Au froid, à la chaleur, va, le hoyau sur l’épaule, Jacques Bonhomme, souverain de par le suffrage universel, va réparer, construire, entretenir, quatre journées durant, les chemins vicinaux. De 18 à 60 ans, casse les cailloux, comble les trous, nivèle la terre, pour faire, va-nu-pied, une route sans cahots à la voiture du maire, car ces messieurs ne se gênent pas pour négliger, à leur profit, tels chemins importants.

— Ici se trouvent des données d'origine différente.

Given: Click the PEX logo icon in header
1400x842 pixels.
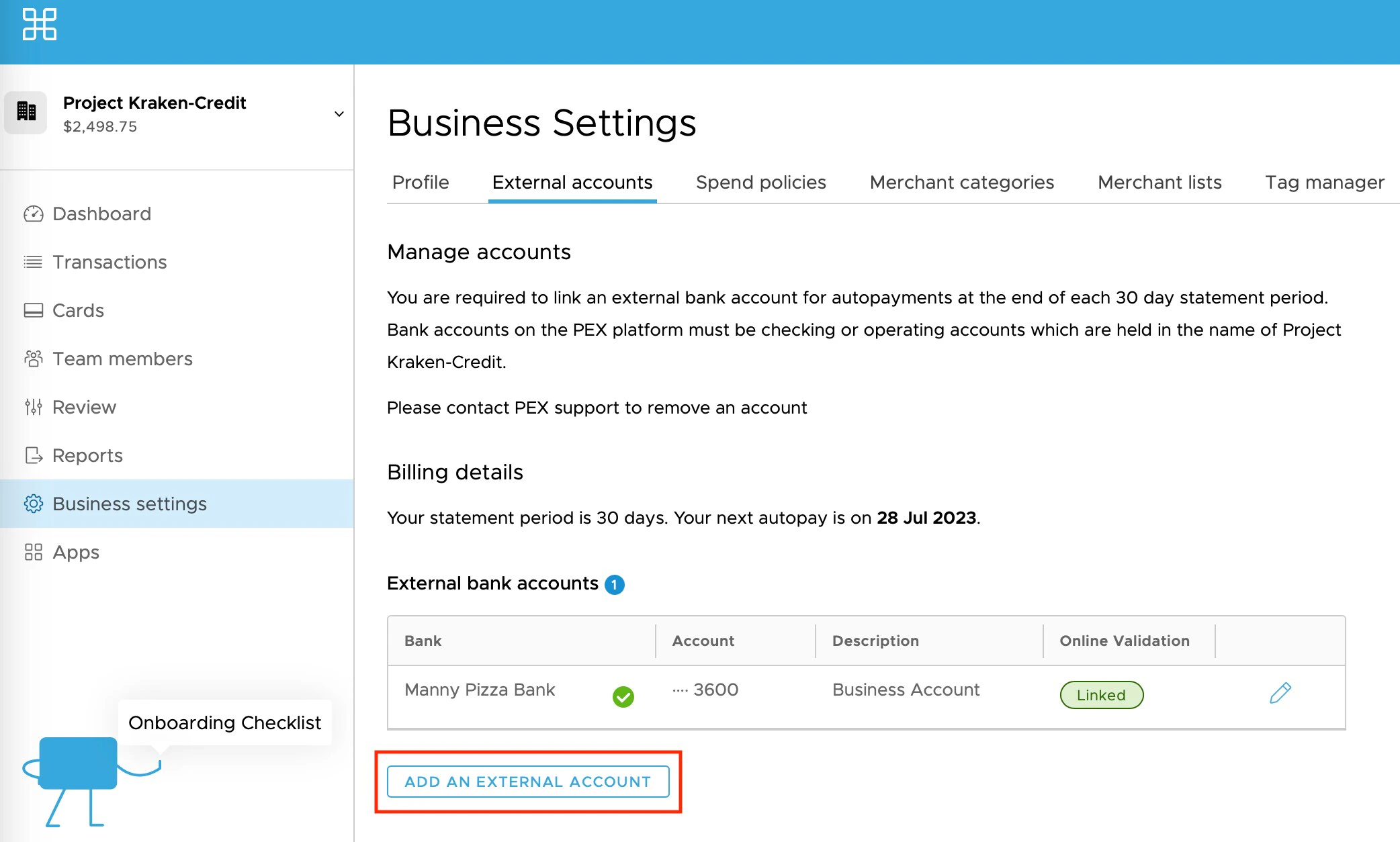Looking at the screenshot, I should click(x=40, y=25).
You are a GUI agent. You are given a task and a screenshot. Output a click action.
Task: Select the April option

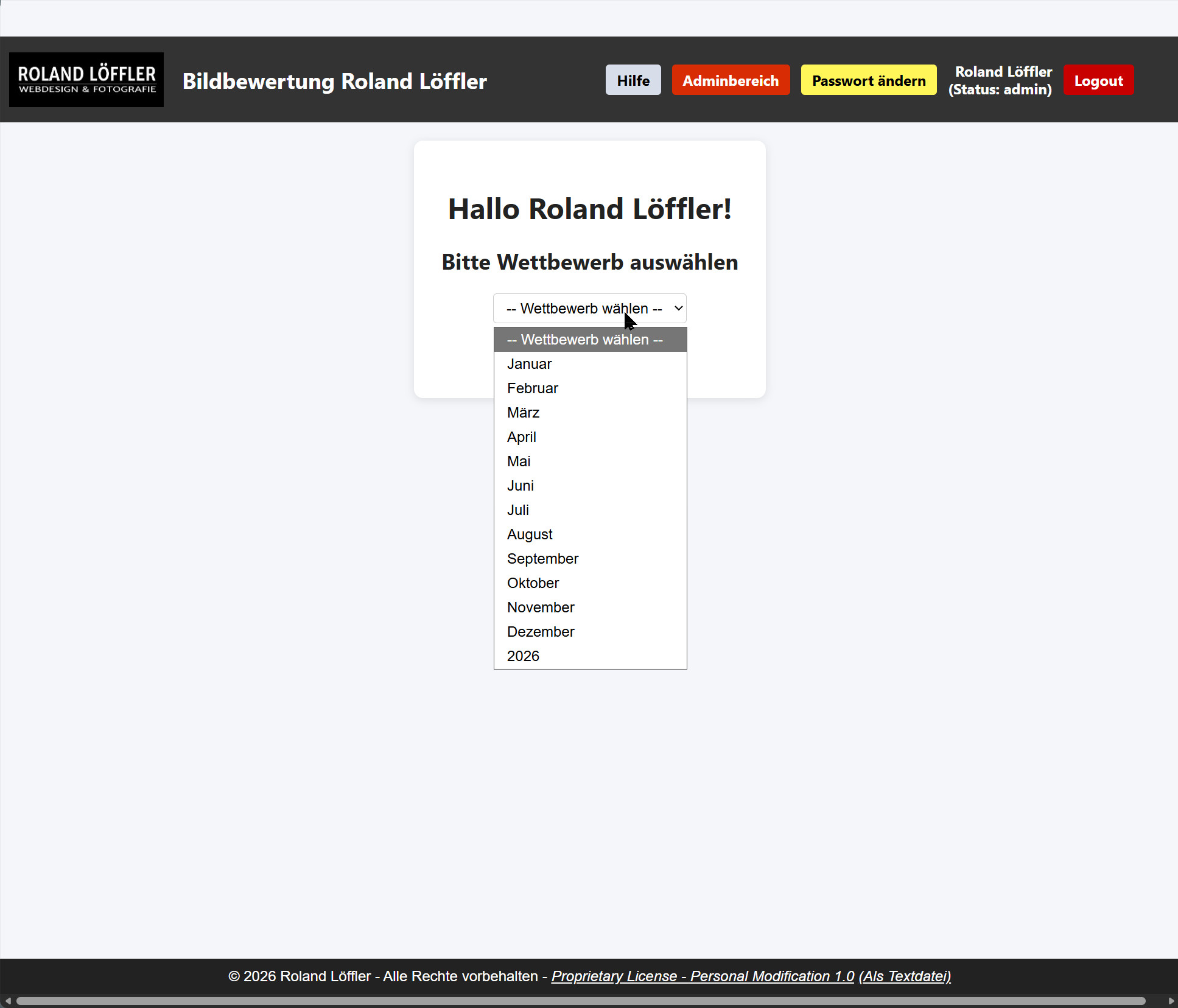[x=521, y=437]
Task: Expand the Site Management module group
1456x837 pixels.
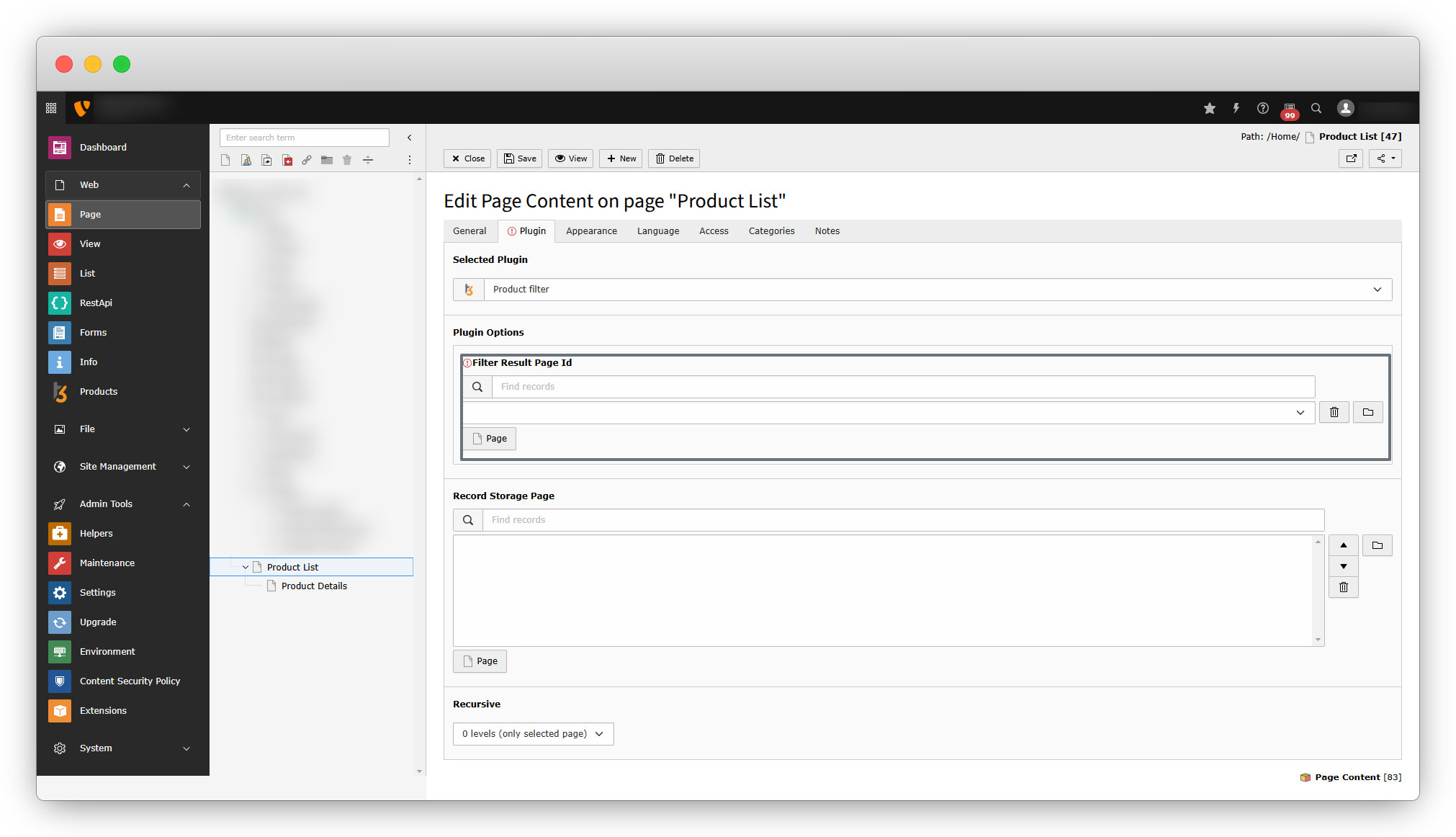Action: point(187,467)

Contributions directes et indirectes, impôt du sang, octrois, corvée, te voilà, Jacques Bonhomme, lié sous toutes les formes, asservi par tous tes besoins, pressé, foulé comme la vendange dans la cuve, écrasé en raison directe de ta misère. Sur qui pèse l’impôt du sel, par exemple ? Est-ce que le pauvre ne paie pas proportionnellement plus que le riche qui peut varier ses assaisonnements ? Et l’impôt des boissons ? Est-ce que le prolétaire peut payer le vin, l’eau-de-vie le triple, le quadruple de leur valeur ? Et cependant il a besoin de réparer ses forces ; on n’alimente pas une locomotive avec de la paille : de même il faut à l’ouvrier, livré souvent aux plus rudes travaux, une alimentation substantielle et des boissons généreuses. Obligé de renoncer au vin pur et à l’eau-de-vie franche, il a forcément recours aux liqueurs fortes empoisonnées. Les alcools extraits de la betterave, du grain, du sapin, du goudron, etc., colorés avec des bitumes et des asphaltes contenant de l’acide sulfurique et de l’acide acétique, fournissent des forces factices, produisent une ivresse douloureuse. Dans le Nord, où la consommation du vin est restreinte par sa cherté, celle de l’alcool est trente-deux fois plus forte. Qui supporte l’impôt des portes et fenêtres, l’impôt des patentes ? Est-ce le riche négociant qui bâtit les maisons ? Non, mais Jacques qui les habite. L’usine paie 500 francs et l’échoppe cinquante, mais la fabrique gagne 500,000 francs et l’échoppe joint à peine les deux bouts. Sur qui pèse l’impôt du tabac, sinon sur les acheteurs au détail ? Seul le revenu ne paie rien directement. Le propriétaire augmente son loyer, l’industriel son produit, proportionnellement à ses charges, mais son revenu reste immuable. Jacques Bonhomme, lui, se serre les flancs. S’il geint, le chassepot lui règle son compte, et à travers la buée de l’atelier, il peut voir apparaître, tracées en lettres sanglantes, ces deux menaces de mort : Ricamarie, Aubin.